Running right into their midst, I shrilled that I was perfectly fine and, most importantly, they were turning birds! That got their attention and calmed things down.

A week later, Daddy and I saw the shooter downtown. Sober. He apologized out the ying yang, then told us how much he appreciated our entire family.

“I’ve had freckles for 50 years, but every one of them got cussed off in that dove field…”

The single most ingenious and innovative confabulation ever experienced came in the Okefenokee Swamp. Go figure.

Your brain might overheat and pop a hose here, so take it slow. Keep in mind that the chief Back Page gig is to make you giggle, but there was nothing funny about this episode when it happened.         
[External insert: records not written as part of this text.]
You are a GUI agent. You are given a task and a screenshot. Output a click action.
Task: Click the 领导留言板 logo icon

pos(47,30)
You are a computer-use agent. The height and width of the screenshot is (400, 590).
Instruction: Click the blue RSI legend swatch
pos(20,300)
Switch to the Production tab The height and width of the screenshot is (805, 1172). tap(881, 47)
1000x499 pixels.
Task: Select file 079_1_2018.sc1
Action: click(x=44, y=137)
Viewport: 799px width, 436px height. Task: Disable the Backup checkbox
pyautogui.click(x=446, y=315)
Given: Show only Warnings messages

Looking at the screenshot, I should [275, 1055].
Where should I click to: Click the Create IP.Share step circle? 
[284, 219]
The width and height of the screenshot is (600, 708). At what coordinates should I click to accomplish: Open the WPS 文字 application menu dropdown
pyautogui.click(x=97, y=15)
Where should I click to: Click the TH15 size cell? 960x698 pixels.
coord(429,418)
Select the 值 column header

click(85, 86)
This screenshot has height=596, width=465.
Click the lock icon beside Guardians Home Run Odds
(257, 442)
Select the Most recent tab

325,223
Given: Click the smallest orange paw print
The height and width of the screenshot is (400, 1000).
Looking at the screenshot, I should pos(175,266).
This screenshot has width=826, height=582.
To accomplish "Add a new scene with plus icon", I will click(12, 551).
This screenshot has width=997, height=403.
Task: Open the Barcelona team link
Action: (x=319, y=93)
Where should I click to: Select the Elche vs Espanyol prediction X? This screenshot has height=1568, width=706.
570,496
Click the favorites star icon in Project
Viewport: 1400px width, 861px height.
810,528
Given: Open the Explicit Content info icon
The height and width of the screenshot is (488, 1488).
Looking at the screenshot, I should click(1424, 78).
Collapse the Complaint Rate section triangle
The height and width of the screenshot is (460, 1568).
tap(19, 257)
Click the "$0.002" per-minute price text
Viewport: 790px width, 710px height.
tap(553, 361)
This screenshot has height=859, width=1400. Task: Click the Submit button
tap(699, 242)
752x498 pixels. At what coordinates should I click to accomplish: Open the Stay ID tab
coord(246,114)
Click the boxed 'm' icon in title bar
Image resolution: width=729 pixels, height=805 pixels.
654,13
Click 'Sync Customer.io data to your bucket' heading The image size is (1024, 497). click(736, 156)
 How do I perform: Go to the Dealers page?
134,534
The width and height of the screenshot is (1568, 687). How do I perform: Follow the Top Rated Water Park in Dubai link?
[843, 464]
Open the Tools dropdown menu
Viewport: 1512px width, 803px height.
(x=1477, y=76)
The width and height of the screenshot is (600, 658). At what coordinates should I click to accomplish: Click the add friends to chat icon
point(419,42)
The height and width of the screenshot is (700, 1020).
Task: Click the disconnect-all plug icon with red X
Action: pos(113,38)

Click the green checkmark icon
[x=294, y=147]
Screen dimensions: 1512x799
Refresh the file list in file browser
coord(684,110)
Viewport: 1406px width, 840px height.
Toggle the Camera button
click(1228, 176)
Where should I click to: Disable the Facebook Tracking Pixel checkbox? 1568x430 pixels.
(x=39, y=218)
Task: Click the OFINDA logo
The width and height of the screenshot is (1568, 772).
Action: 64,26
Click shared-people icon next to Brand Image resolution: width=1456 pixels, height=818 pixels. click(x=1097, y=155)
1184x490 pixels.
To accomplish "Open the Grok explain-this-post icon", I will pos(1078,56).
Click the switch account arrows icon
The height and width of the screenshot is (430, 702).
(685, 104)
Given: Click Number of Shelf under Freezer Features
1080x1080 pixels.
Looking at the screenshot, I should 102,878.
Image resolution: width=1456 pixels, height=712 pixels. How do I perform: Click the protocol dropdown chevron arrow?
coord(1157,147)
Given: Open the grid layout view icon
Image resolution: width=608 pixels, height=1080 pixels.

It wound up with a dead bear dog and a dead bear, the latter, already wounded, shot again through a palmetto bush at 6 feet with a large pistol. One of the neat things about the Swamp is that when you crawl back out, nobody can say exactly where the wetness on the front of your Levi’s came from.

It’s semi-funny now because I’m thinking Jackie Carter cussed the original shooter in about 13 different languages picked up from Folkston to Vietnam. 

For starters, I don’t know how any human who has ever handled a rifle manages to shoot a bear up a tree—in the left front foot!

Said shooter was not supposed to be where he was and was not supposed to be pulling a trigger under any circumstances—all of which had been explained to him in our  safety meeting. That’s why when it was all over, Jackie questioned his parentage, heritage for 37 generations, predilection, cognitive capacities and pretty much blankety blank blanked him to the level of a blacksnake in a ditch. Man, was I impressed!

And the guy took it! In front of me and a fellow hunter!!! I’m standing there smelling like a latrine while bleeding from a couple dozen swamp-inspired punctures, minus a bullet—waiting for “Let’s get ready to rumbleee…” and suddenly my singular sense of incredulity and humor kicks in.

Interrupting Jackie—and I was one of about three folks on the planet who could get away with that—I had to ask: “So just how in the blue blazes do you manage to stand at the base of a _____ tree and shoot 2 feet over a bear’s head in the same tree and hit it in the ________ ________ foot?”

Nothing.

“You were told to stay ON the ___ road! If you had shot from where your dumb ____ was supposed to be you’d have missed the whole swamp, the ____ bear wouldn’t have come down the tree and killed Jackie’s dog and I wouldn’t have ____ all over myself after laying flat in the swamp and seeing an eye blink on the other side of a palmetto. And I wouldn’t be leaking ____ blood all over the road, either!”

Sometimes it’s infectious. Almost in disbelief I caught a glimpse of a twinkle in Jackie’s eye. He’d never seen that side of me and tried to turn away in time, but we could already see the heave in his little belly roll. That did it. Three of us wound up sitting/lying alongside the ditches howling with laughter that refused to be suppressed. Meanwhile, his ride rolled up and the shooter slunk off.

There’s almost nothing that I fail to find humor in, and the hunting and fishing we do is supposed to be fun after all, is it not?

 Then here I go, bear season upon us, laughing about but panged by the memory of a guy I miss every day. Aw, ________.